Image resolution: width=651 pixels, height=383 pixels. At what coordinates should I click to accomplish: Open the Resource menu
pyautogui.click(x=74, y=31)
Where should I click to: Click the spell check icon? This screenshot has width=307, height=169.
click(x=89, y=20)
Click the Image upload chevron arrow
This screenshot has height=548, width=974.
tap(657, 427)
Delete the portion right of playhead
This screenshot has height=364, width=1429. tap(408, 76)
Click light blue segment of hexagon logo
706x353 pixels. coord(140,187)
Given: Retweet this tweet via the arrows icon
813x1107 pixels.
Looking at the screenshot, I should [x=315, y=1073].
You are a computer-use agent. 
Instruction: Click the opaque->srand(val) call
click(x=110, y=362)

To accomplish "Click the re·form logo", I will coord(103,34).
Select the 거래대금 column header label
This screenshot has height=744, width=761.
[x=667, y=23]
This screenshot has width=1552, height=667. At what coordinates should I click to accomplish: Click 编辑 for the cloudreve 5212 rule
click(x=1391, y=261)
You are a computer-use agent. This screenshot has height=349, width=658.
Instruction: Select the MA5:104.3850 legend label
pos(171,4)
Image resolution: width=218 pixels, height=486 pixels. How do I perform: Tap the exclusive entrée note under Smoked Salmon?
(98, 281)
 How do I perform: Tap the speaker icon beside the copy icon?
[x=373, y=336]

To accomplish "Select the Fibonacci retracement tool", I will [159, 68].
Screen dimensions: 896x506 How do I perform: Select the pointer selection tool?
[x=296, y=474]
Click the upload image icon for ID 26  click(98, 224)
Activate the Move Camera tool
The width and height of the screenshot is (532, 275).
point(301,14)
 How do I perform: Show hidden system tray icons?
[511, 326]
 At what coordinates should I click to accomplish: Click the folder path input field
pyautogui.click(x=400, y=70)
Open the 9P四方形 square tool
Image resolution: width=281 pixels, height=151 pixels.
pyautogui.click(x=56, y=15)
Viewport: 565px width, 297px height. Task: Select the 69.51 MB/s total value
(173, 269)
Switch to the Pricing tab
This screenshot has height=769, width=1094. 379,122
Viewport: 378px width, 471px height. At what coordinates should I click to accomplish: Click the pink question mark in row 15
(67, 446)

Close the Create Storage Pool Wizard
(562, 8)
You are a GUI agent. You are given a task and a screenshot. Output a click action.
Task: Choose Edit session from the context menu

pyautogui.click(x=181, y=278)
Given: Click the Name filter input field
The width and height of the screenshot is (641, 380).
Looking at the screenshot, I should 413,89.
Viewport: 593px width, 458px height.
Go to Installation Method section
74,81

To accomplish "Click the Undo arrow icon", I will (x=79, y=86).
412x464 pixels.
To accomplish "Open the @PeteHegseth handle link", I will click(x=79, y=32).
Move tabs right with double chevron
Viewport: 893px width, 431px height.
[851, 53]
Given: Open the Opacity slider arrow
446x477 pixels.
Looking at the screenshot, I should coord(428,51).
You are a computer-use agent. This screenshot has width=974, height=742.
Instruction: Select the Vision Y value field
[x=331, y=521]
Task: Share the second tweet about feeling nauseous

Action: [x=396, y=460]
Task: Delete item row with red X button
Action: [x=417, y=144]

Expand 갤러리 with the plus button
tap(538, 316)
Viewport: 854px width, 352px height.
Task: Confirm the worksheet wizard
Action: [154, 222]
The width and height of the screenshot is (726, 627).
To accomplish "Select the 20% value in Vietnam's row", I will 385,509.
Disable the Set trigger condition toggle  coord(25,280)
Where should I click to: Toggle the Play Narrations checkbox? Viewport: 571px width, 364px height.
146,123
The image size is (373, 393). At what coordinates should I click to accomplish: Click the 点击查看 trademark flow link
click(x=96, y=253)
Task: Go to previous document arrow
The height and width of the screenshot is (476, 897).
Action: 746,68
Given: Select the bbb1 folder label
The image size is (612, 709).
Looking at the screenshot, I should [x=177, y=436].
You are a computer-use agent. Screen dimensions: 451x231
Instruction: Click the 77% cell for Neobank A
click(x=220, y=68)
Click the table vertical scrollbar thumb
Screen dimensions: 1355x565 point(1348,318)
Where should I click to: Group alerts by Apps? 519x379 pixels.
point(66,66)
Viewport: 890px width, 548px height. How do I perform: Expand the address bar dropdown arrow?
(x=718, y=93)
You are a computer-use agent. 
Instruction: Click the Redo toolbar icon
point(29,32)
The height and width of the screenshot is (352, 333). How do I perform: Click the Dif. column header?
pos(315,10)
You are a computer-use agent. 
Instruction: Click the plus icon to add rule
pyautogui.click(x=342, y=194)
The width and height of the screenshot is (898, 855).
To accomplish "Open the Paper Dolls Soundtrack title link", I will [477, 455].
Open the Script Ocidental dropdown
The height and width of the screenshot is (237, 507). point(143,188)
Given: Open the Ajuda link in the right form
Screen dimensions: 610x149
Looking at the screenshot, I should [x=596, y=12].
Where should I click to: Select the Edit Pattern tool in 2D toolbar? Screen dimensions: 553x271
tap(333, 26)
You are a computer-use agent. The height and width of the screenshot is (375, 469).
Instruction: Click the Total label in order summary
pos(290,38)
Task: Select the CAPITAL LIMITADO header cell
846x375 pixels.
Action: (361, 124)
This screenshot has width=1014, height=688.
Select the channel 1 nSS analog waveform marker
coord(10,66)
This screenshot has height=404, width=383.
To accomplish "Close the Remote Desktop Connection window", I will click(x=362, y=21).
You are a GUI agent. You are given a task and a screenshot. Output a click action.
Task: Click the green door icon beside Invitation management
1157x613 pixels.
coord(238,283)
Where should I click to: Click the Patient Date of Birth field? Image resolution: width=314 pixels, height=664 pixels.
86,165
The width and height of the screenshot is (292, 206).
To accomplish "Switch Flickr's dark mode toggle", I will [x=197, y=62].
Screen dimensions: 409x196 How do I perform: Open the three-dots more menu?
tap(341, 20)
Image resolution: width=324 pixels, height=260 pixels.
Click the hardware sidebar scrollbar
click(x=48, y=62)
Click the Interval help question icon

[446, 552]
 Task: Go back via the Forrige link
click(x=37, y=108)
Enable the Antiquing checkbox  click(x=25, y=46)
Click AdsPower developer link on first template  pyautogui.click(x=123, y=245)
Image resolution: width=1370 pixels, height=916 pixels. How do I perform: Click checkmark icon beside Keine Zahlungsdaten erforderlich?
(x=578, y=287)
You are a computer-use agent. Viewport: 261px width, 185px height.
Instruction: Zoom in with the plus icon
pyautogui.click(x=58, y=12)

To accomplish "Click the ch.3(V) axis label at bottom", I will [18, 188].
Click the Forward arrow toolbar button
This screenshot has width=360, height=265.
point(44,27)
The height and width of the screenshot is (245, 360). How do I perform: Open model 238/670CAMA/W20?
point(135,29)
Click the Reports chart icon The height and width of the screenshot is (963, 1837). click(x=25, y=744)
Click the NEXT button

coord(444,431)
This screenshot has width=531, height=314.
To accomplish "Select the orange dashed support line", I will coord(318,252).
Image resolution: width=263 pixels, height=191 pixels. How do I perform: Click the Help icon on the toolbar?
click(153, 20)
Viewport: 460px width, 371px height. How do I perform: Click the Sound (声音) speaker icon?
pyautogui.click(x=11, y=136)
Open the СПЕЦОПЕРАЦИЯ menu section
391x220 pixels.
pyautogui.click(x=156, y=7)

Work instructions ▸ Copy out the entries from the material above, matching each one exactly.

Completed exercise ▸
Image resolution: width=651 pixels, height=383 pixels. At what coordinates should I click to accomplish: Open the Resource menu
pyautogui.click(x=74, y=31)
Where should I click to: Click the spell check icon? This screenshot has width=307, height=169.
click(x=89, y=20)
Click the Image upload chevron arrow
This screenshot has height=548, width=974.
tap(657, 427)
Delete the portion right of playhead
This screenshot has height=364, width=1429. tap(408, 76)
Click light blue segment of hexagon logo
706x353 pixels. coord(140,187)
Given: Retweet this tweet via the arrows icon
813x1107 pixels.
Looking at the screenshot, I should [x=315, y=1073].
You are a computer-use agent. 
Instruction: Click the opaque->srand(val) call
click(x=110, y=362)

To accomplish "Click the re·form logo", I will coord(103,34).
Select the 거래대금 column header label
This screenshot has height=744, width=761.
[x=667, y=23]
This screenshot has width=1552, height=667. At what coordinates should I click to accomplish: Click 编辑 for the cloudreve 5212 rule
click(x=1391, y=261)
You are a computer-use agent. This screenshot has height=349, width=658.
Instruction: Select the MA5:104.3850 legend label
pos(171,4)
Image resolution: width=218 pixels, height=486 pixels. How do I perform: Tap the exclusive entrée note under Smoked Salmon?
(98, 281)
 How do I perform: Tap the speaker icon beside the copy icon?
[x=373, y=336]

To accomplish "Select the Fibonacci retracement tool", I will [159, 68].
Screen dimensions: 896x506 How do I perform: Select the pointer selection tool?
[x=296, y=474]
Click the upload image icon for ID 26  click(98, 224)
Activate the Move Camera tool
The width and height of the screenshot is (532, 275).
point(301,14)
 How do I perform: Show hidden system tray icons?
[511, 326]
 At what coordinates should I click to accomplish: Click the folder path input field
pyautogui.click(x=400, y=70)
Open the 9P四方形 square tool
Image resolution: width=281 pixels, height=151 pixels.
pyautogui.click(x=56, y=15)
Viewport: 565px width, 297px height. Task: Select the 69.51 MB/s total value
(173, 269)
Switch to the Pricing tab
This screenshot has height=769, width=1094. 379,122
Viewport: 378px width, 471px height. At what coordinates should I click to accomplish: Click the pink question mark in row 15
(67, 446)

Close the Create Storage Pool Wizard
(562, 8)
You are a GUI agent. You are given a task and a screenshot. Output a click action.
Task: Choose Edit session from the context menu

pyautogui.click(x=181, y=278)
Given: Click the Name filter input field
The width and height of the screenshot is (641, 380).
Looking at the screenshot, I should 413,89.
Viewport: 593px width, 458px height.
Go to Installation Method section
74,81

To accomplish "Click the Undo arrow icon", I will (x=79, y=86).
412x464 pixels.
To accomplish "Open the @PeteHegseth handle link", I will click(x=79, y=32).
Move tabs right with double chevron
Viewport: 893px width, 431px height.
[851, 53]
Given: Open the Opacity slider arrow
446x477 pixels.
Looking at the screenshot, I should coord(428,51).
You are a computer-use agent. This screenshot has width=974, height=742.
Instruction: Select the Vision Y value field
[x=331, y=521]
Task: Share the second tweet about feeling nauseous

Action: [x=396, y=460]
Task: Delete item row with red X button
Action: [x=417, y=144]

Expand 갤러리 with the plus button
tap(538, 316)
Viewport: 854px width, 352px height.
Task: Confirm the worksheet wizard
Action: [154, 222]
The width and height of the screenshot is (726, 627).
To accomplish "Select the 20% value in Vietnam's row", I will 385,509.
Disable the Set trigger condition toggle  coord(25,280)
Where should I click to: Toggle the Play Narrations checkbox? Viewport: 571px width, 364px height.
146,123
The image size is (373, 393). At what coordinates should I click to accomplish: Click the 点击查看 trademark flow link
click(x=96, y=253)
Task: Go to previous document arrow
The height and width of the screenshot is (476, 897).
Action: 746,68
Given: Select the bbb1 folder label
The image size is (612, 709).
Looking at the screenshot, I should [x=177, y=436].
You are a computer-use agent. Screen dimensions: 451x231
Instruction: Click the 77% cell for Neobank A
click(x=220, y=68)
Click the table vertical scrollbar thumb
Screen dimensions: 1355x565 point(1348,318)
Where should I click to: Group alerts by Apps? 519x379 pixels.
point(66,66)
Viewport: 890px width, 548px height. How do I perform: Expand the address bar dropdown arrow?
(x=718, y=93)
You are a computer-use agent. 
Instruction: Click the Redo toolbar icon
point(29,32)
The height and width of the screenshot is (352, 333). How do I perform: Click the Dif. column header?
pos(315,10)
You are a computer-use agent. 
Instruction: Click the plus icon to add rule
pyautogui.click(x=342, y=194)
The width and height of the screenshot is (898, 855).
To accomplish "Open the Paper Dolls Soundtrack title link", I will [477, 455].
Open the Script Ocidental dropdown
The height and width of the screenshot is (237, 507). point(143,188)
Given: Open the Ajuda link in the right form
Screen dimensions: 610x149
Looking at the screenshot, I should [x=596, y=12].
Where should I click to: Select the Edit Pattern tool in 2D toolbar? Screen dimensions: 553x271
tap(333, 26)
You are a computer-use agent. The height and width of the screenshot is (375, 469).
Instruction: Click the Total label in order summary
pos(290,38)
Task: Select the CAPITAL LIMITADO header cell
846x375 pixels.
Action: (361, 124)
This screenshot has width=1014, height=688.
Select the channel 1 nSS analog waveform marker
coord(10,66)
This screenshot has height=404, width=383.
To accomplish "Close the Remote Desktop Connection window", I will click(x=362, y=21).
You are a GUI agent. You are given a task and a screenshot. Output a click action.
Task: Click the green door icon beside Invitation management
1157x613 pixels.
coord(238,283)
Where should I click to: Click the Patient Date of Birth field? Image resolution: width=314 pixels, height=664 pixels.
86,165
The width and height of the screenshot is (292, 206).
To accomplish "Switch Flickr's dark mode toggle", I will [x=197, y=62].
Screen dimensions: 409x196 How do I perform: Open the three-dots more menu?
tap(341, 20)
Image resolution: width=324 pixels, height=260 pixels.
Click the hardware sidebar scrollbar
click(x=48, y=62)
Click the Interval help question icon

[446, 552]
 Task: Go back via the Forrige link
click(x=37, y=108)
Enable the Antiquing checkbox  click(x=25, y=46)
Click AdsPower developer link on first template  pyautogui.click(x=123, y=245)
Image resolution: width=1370 pixels, height=916 pixels. How do I perform: Click checkmark icon beside Keine Zahlungsdaten erforderlich?
(x=578, y=287)
You are a computer-use agent. Viewport: 261px width, 185px height.
Instruction: Zoom in with the plus icon
pyautogui.click(x=58, y=12)

To accomplish "Click the ch.3(V) axis label at bottom", I will [18, 188].
Click the Forward arrow toolbar button
This screenshot has width=360, height=265.
point(44,27)
The height and width of the screenshot is (245, 360). How do I perform: Open model 238/670CAMA/W20?
point(135,29)
Click the Reports chart icon The height and width of the screenshot is (963, 1837). click(x=25, y=744)
Click the NEXT button

coord(444,431)
This screenshot has width=531, height=314.
To accomplish "Select the orange dashed support line", I will coord(318,252).
Image resolution: width=263 pixels, height=191 pixels. How do I perform: Click the Help icon on the toolbar?
click(153, 20)
Viewport: 460px width, 371px height. How do I perform: Click the Sound (声音) speaker icon?
pyautogui.click(x=11, y=136)
Open the СПЕЦОПЕРАЦИЯ menu section
391x220 pixels.
pyautogui.click(x=156, y=7)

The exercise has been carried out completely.